Juma Xipaia (born 1991) is an Indigenous Brazilian activist, leader of the Xipaya people, and the first woman to serve as chief of the Middle Xingu region. She is internationally recognized for her advocacy for Indigenous rights, environmental protection, and her resistance against the Belo Monte hydroelectric dam project in the Amazon.

== Early life and education ==
Juma Xipaia was born in 1991 in the village of Tucamã, on the Iriri River in Pará, Brazil. Growing up in a small Indigenous community, she witnessed the profound cultural and environmental changes brought by outside development. At age 13, she began participating in activism, inspired by the struggles of neighboring communities against large infrastructure projects.

In 2006, she left her village to pursue education in Altamira and later studied law in Belém. Disillusioned by the gap between law and justice, she left law school after two years and is currently a medical student at the Federal University of Pará.

== Leadership and activism ==
At age 24, Xipaia became the first female chief (cacica) of the Middle Xingu region, leading the village of Tukamã. Her leadership broke gender barriers in a traditionally male-dominated role and brought new perspectives to Indigenous governance.

She is best known for her outspoken resistance to the Belo Monte hydroelectric dam, a massive project on the Xingu River that has caused displacement, environmental damage, and cultural loss for Indigenous and riverine communities.

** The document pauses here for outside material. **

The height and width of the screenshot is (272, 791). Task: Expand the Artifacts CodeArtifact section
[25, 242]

Xipaia exposed corruption related to the dam's construction and denounced the lack of consultation with Indigenous peoples, which led to threats, intimidation, and a near-fatal attempt on her life and her children.

In 2017, after repeated threats and an assassination attempt, Xipaia fled to Switzerland for a year, where she addressed the United Nations and filed formal complaints about the violence and environmental destruction in the Amazon. She later returned to Brazil, stating that "nothing was worse than being away from my children for safety reasons".

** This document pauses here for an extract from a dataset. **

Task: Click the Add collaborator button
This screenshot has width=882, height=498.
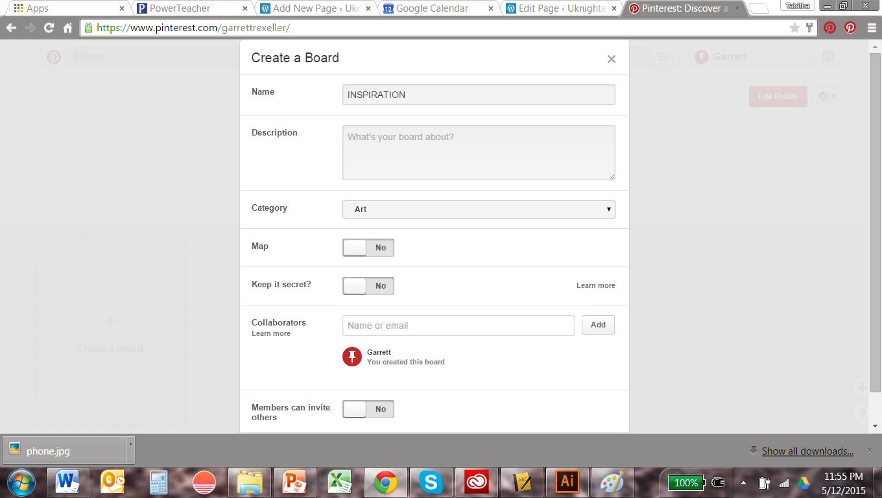Action: 598,325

== Ongoing work and Instituto Juma ==
Back in the Amazon, Xipaia continues to advocate for Indigenous rights, environmental protection, and the preservation of traditional knowledge. In 2020, she founded the Instituto Juma, which promotes Indigenous autonomy, sustainable development, and cultural revitalization. She also serves as an advisor to the Xingu Women's Movement and supports initiatives to blend traditional and scientific knowledge for the benefit of her community.

Her community is currently building the village of Carimã as a center for traditional medicine and sustainable practices.

== Threats and advocacy ==
Xipaia has faced persistent threats from illegal miners, loggers, and those with interests in land and resource exploitation. She continues to speak out against violence, ethnocide, and the environmental impacts of extractive industries, emphasizing the urgent need for Indigenous voices in decision-making about the Amazon's future.

==In popular culture==

A documentary film titled Yanuni directed by Richard Ladkani, highlighting Juma’s role in defending her people and the rainforest against illegal mining, land-grabbing, and corporate exploitation had its world premiere at the Tribeca Film Festival on 14 June 2025.